#### [ABOUT THIS EXERCISE]
What you return should be every line of the material, unchanged.

********

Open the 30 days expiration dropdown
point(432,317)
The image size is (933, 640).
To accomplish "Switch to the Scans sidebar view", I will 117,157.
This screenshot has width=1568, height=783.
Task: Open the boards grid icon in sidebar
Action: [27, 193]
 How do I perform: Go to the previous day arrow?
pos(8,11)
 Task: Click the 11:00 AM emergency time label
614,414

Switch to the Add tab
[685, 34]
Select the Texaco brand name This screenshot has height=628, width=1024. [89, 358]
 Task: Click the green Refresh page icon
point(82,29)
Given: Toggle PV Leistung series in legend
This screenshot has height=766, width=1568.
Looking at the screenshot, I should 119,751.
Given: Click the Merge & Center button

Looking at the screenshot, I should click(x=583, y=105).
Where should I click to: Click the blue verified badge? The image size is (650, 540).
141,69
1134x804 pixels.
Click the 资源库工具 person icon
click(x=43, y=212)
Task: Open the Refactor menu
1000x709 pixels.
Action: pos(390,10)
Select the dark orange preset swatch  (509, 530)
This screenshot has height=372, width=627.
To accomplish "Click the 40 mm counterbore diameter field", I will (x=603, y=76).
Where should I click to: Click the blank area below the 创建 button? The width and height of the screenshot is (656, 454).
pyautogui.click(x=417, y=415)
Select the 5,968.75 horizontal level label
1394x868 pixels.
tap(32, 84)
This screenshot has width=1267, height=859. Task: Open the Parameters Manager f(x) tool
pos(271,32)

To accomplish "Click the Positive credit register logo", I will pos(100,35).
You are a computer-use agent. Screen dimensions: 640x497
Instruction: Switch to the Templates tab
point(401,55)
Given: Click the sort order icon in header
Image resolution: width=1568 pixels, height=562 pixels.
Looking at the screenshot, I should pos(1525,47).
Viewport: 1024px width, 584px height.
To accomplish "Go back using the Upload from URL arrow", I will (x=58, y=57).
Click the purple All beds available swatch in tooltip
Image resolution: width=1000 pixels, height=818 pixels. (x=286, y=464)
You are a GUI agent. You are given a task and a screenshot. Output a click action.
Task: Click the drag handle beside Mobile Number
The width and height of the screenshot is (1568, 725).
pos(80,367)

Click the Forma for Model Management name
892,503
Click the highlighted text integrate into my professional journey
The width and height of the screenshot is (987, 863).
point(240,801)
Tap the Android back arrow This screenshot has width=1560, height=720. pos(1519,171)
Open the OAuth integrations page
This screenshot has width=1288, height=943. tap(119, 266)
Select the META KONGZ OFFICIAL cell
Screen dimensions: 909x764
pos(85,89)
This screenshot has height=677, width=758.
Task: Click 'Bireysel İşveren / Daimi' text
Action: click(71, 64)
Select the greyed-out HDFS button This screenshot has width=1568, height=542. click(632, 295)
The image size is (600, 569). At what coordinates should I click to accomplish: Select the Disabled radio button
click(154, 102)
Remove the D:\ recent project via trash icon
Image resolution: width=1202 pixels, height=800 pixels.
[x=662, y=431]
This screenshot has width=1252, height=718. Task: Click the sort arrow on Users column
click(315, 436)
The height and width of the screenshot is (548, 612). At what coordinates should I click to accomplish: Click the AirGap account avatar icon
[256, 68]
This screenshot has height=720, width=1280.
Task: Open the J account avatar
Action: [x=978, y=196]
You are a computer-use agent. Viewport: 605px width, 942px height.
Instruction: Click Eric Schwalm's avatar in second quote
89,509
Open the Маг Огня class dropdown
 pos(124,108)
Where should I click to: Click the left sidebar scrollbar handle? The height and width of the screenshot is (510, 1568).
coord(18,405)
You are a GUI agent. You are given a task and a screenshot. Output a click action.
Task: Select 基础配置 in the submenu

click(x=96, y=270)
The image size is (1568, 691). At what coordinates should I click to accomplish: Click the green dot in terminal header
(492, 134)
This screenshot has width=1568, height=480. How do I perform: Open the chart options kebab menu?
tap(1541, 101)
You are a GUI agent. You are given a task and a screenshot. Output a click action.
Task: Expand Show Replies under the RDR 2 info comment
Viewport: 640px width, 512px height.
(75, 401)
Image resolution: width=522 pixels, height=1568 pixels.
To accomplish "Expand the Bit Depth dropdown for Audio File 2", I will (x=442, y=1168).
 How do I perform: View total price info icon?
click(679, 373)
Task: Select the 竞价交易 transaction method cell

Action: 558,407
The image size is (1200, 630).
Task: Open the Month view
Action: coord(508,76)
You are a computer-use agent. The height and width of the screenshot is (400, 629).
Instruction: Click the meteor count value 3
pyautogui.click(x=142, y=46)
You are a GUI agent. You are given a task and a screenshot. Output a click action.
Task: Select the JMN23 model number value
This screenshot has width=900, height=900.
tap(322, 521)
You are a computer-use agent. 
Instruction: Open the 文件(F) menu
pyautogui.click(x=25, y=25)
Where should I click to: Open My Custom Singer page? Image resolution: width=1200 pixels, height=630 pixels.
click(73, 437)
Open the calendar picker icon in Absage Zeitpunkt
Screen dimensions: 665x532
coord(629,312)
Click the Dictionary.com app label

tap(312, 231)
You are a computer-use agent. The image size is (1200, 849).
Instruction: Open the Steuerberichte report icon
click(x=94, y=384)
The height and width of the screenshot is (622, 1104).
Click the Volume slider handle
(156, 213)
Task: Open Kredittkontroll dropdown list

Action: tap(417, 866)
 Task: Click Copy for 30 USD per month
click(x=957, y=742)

********

#### [RESULT BELOW]
Open the 30 days expiration dropdown
point(432,317)
The image size is (933, 640).
To accomplish "Switch to the Scans sidebar view", I will 117,157.
This screenshot has width=1568, height=783.
Task: Open the boards grid icon in sidebar
Action: [27, 193]
 How do I perform: Go to the previous day arrow?
pos(8,11)
 Task: Click the 11:00 AM emergency time label
614,414

Switch to the Add tab
[685, 34]
Select the Texaco brand name This screenshot has height=628, width=1024. [89, 358]
 Task: Click the green Refresh page icon
point(82,29)
Given: Toggle PV Leistung series in legend
This screenshot has height=766, width=1568.
Looking at the screenshot, I should 119,751.
Given: Click the Merge & Center button

Looking at the screenshot, I should click(x=583, y=105).
Where should I click to: Click the blue verified badge? The image size is (650, 540).
141,69
1134x804 pixels.
Click the 资源库工具 person icon
click(x=43, y=212)
Task: Open the Refactor menu
1000x709 pixels.
Action: pos(390,10)
Select the dark orange preset swatch  (509, 530)
This screenshot has height=372, width=627.
To accomplish "Click the 40 mm counterbore diameter field", I will (x=603, y=76).
Where should I click to: Click the blank area below the 创建 button? The width and height of the screenshot is (656, 454).
pyautogui.click(x=417, y=415)
Select the 5,968.75 horizontal level label
1394x868 pixels.
tap(32, 84)
This screenshot has width=1267, height=859. Task: Open the Parameters Manager f(x) tool
pos(271,32)

To accomplish "Click the Positive credit register logo", I will pos(100,35).
You are a computer-use agent. Screen dimensions: 640x497
Instruction: Switch to the Templates tab
point(401,55)
Given: Click the sort order icon in header
Image resolution: width=1568 pixels, height=562 pixels.
Looking at the screenshot, I should pos(1525,47).
Viewport: 1024px width, 584px height.
To accomplish "Go back using the Upload from URL arrow", I will (x=58, y=57).
Click the purple All beds available swatch in tooltip
Image resolution: width=1000 pixels, height=818 pixels. (x=286, y=464)
You are a GUI agent. You are given a task and a screenshot. Output a click action.
Task: Click the drag handle beside Mobile Number
The width and height of the screenshot is (1568, 725).
pos(80,367)

Click the Forma for Model Management name
892,503
Click the highlighted text integrate into my professional journey
The width and height of the screenshot is (987, 863).
point(240,801)
Tap the Android back arrow This screenshot has width=1560, height=720. pos(1519,171)
Open the OAuth integrations page
This screenshot has width=1288, height=943. tap(119, 266)
Select the META KONGZ OFFICIAL cell
Screen dimensions: 909x764
pos(85,89)
This screenshot has height=677, width=758.
Task: Click 'Bireysel İşveren / Daimi' text
Action: click(71, 64)
Select the greyed-out HDFS button This screenshot has width=1568, height=542. click(632, 295)
The image size is (600, 569). At what coordinates should I click to accomplish: Select the Disabled radio button
click(154, 102)
Remove the D:\ recent project via trash icon
Image resolution: width=1202 pixels, height=800 pixels.
[x=662, y=431]
This screenshot has width=1252, height=718. Task: Click the sort arrow on Users column
click(315, 436)
The height and width of the screenshot is (548, 612). At what coordinates should I click to accomplish: Click the AirGap account avatar icon
[256, 68]
This screenshot has height=720, width=1280.
Task: Open the J account avatar
Action: [x=978, y=196]
You are a computer-use agent. Viewport: 605px width, 942px height.
Instruction: Click Eric Schwalm's avatar in second quote
89,509
Open the Маг Огня class dropdown
 pos(124,108)
Where should I click to: Click the left sidebar scrollbar handle? The height and width of the screenshot is (510, 1568).
coord(18,405)
You are a GUI agent. You are given a task and a screenshot. Output a click action.
Task: Select 基础配置 in the submenu

click(x=96, y=270)
The image size is (1568, 691). At what coordinates should I click to accomplish: Click the green dot in terminal header
(492, 134)
This screenshot has width=1568, height=480. How do I perform: Open the chart options kebab menu?
tap(1541, 101)
You are a GUI agent. You are given a task and a screenshot. Output a click action.
Task: Expand Show Replies under the RDR 2 info comment
Viewport: 640px width, 512px height.
(75, 401)
Image resolution: width=522 pixels, height=1568 pixels.
To accomplish "Expand the Bit Depth dropdown for Audio File 2", I will (x=442, y=1168).
 How do I perform: View total price info icon?
click(679, 373)
Task: Select the 竞价交易 transaction method cell

Action: 558,407
The image size is (1200, 630).
Task: Open the Month view
Action: coord(508,76)
You are a computer-use agent. The height and width of the screenshot is (400, 629).
Instruction: Click the meteor count value 3
pyautogui.click(x=142, y=46)
You are a GUI agent. You are given a task and a screenshot. Output a click action.
Task: Select the JMN23 model number value
This screenshot has width=900, height=900.
tap(322, 521)
You are a computer-use agent. 
Instruction: Open the 文件(F) menu
pyautogui.click(x=25, y=25)
Where should I click to: Open My Custom Singer page? Image resolution: width=1200 pixels, height=630 pixels.
click(73, 437)
Open the calendar picker icon in Absage Zeitpunkt
Screen dimensions: 665x532
coord(629,312)
Click the Dictionary.com app label

tap(312, 231)
You are a computer-use agent. The image size is (1200, 849).
Instruction: Open the Steuerberichte report icon
click(x=94, y=384)
The height and width of the screenshot is (622, 1104).
Click the Volume slider handle
(156, 213)
Task: Open Kredittkontroll dropdown list

Action: tap(417, 866)
 Task: Click Copy for 30 USD per month
click(x=957, y=742)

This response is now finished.